▶ **DIRECTIONS**
In the records below, begin at the line that has "The width and height of the screenshot is (1019, 1176)." and stop after the line that has "Instruction: Click the"; quote those lines verbatim and nothing more.

*** DATA TO USE ***

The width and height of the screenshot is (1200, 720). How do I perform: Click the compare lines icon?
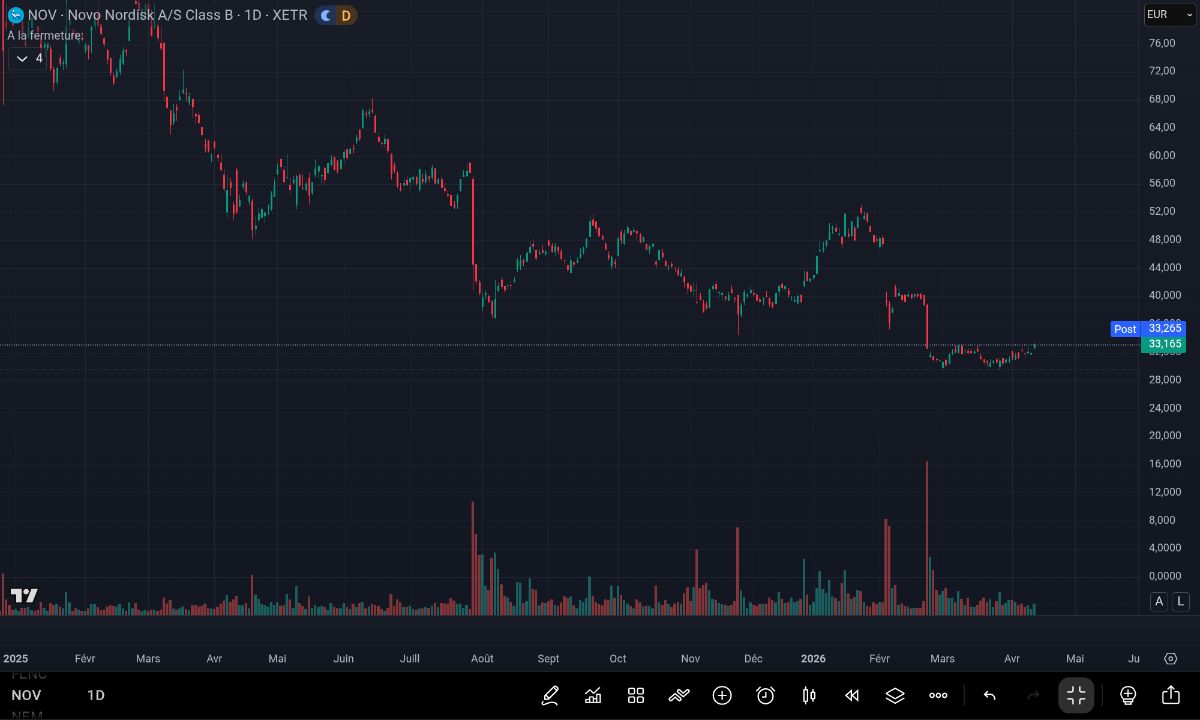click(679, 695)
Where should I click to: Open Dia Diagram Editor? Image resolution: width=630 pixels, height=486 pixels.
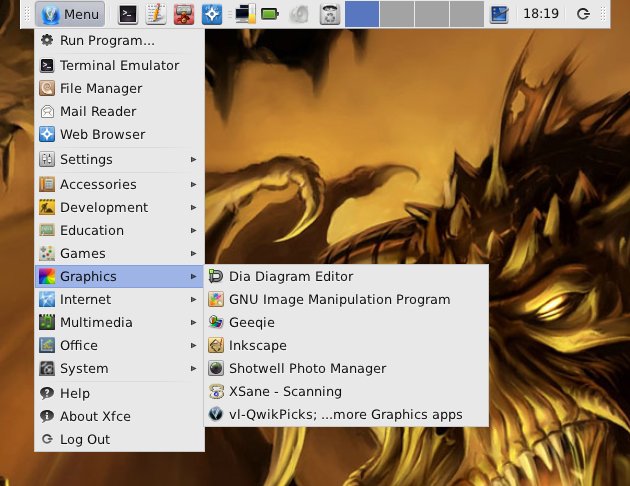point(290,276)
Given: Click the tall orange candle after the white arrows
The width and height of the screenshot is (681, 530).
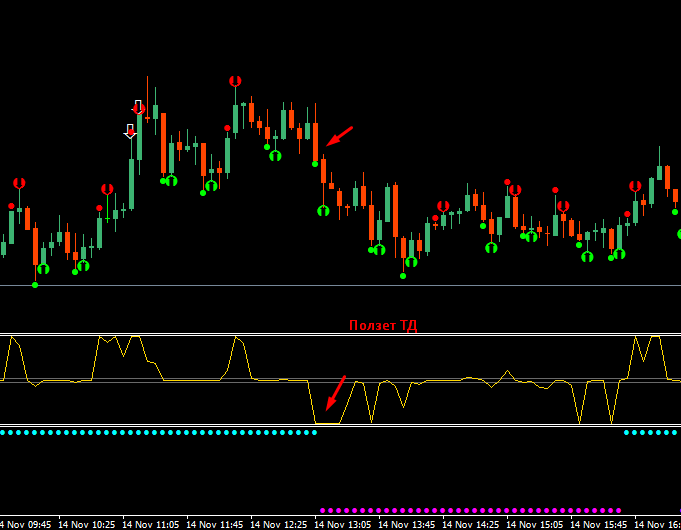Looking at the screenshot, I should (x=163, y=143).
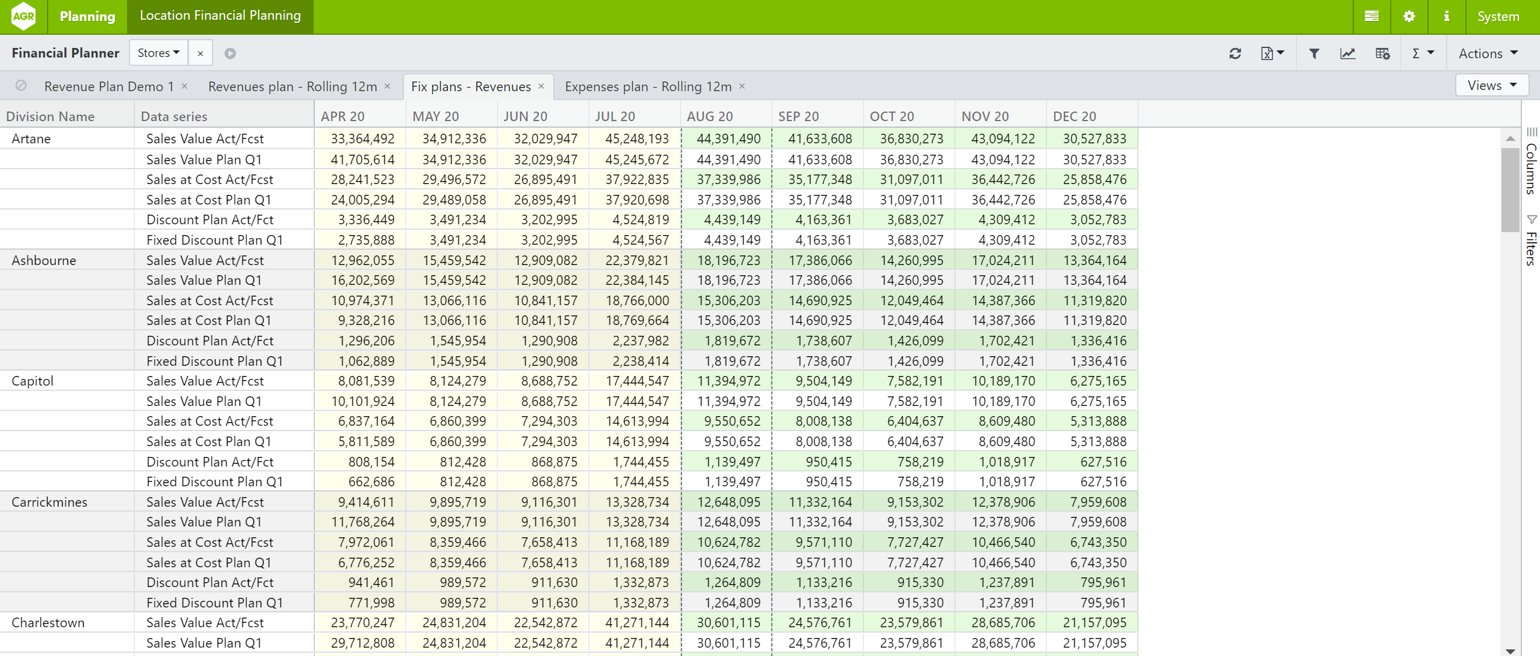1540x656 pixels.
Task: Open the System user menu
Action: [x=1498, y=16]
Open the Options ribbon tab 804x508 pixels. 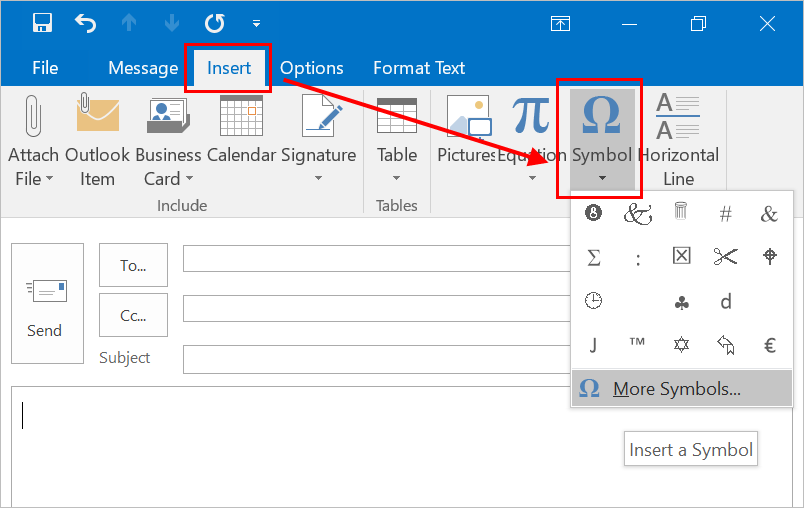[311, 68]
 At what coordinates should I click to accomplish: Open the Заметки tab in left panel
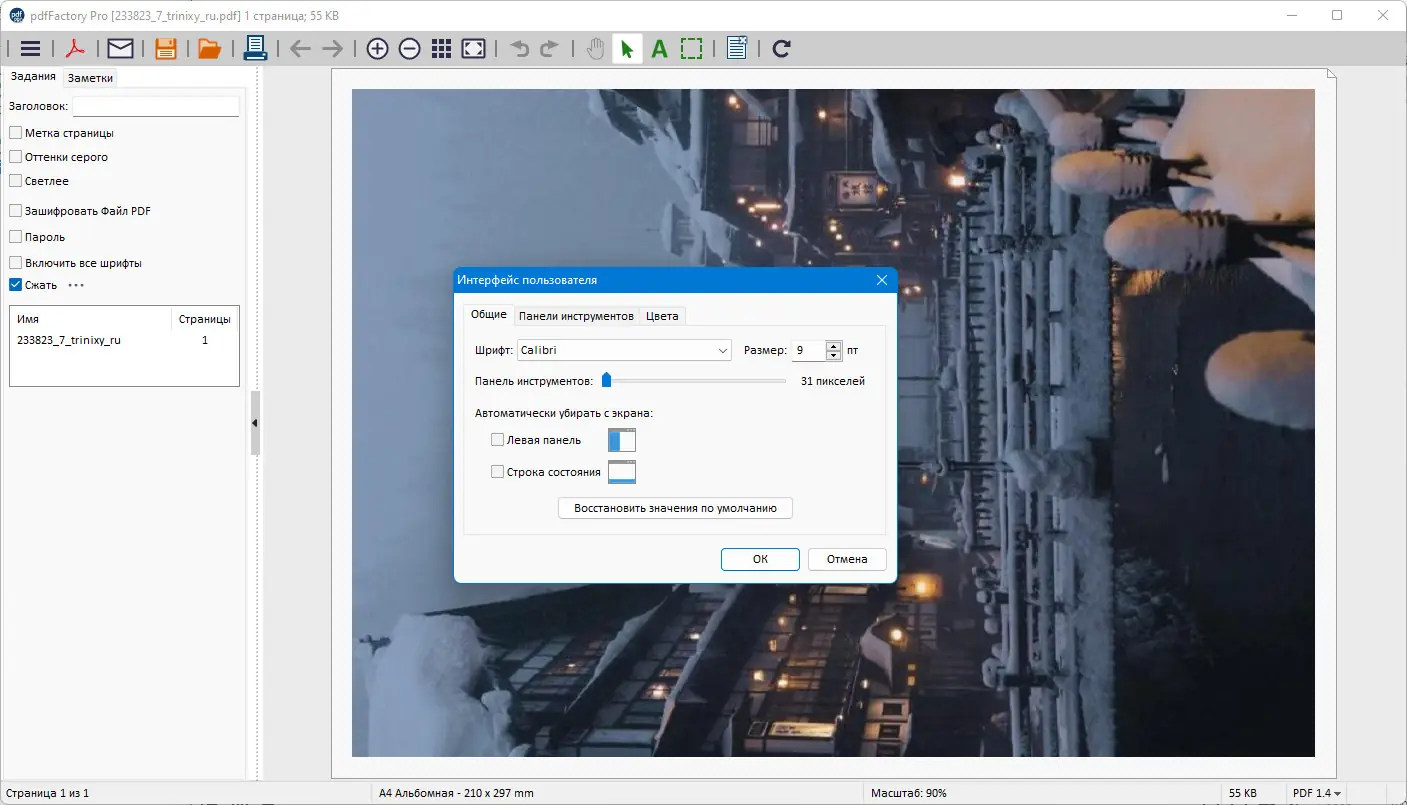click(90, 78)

***
*** DATA TO USE ***

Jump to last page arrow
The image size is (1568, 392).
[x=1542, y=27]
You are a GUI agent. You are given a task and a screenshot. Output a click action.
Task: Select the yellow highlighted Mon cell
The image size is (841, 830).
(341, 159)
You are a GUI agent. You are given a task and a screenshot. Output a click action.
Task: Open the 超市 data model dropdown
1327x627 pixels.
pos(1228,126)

***
*** DATA TO USE ***

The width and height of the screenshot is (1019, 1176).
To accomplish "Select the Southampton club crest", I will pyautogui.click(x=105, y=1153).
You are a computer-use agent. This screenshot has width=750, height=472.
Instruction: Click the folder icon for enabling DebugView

***

▶ **SOLUTION TO THE PROBLEM**
The width and height of the screenshot is (1019, 1176).
To accomplish "Select the Southampton club crest", I will pyautogui.click(x=105, y=1153).
You are a computer-use agent. This screenshot has width=750, height=472.
Instruction: Click the folder icon for enabling DebugView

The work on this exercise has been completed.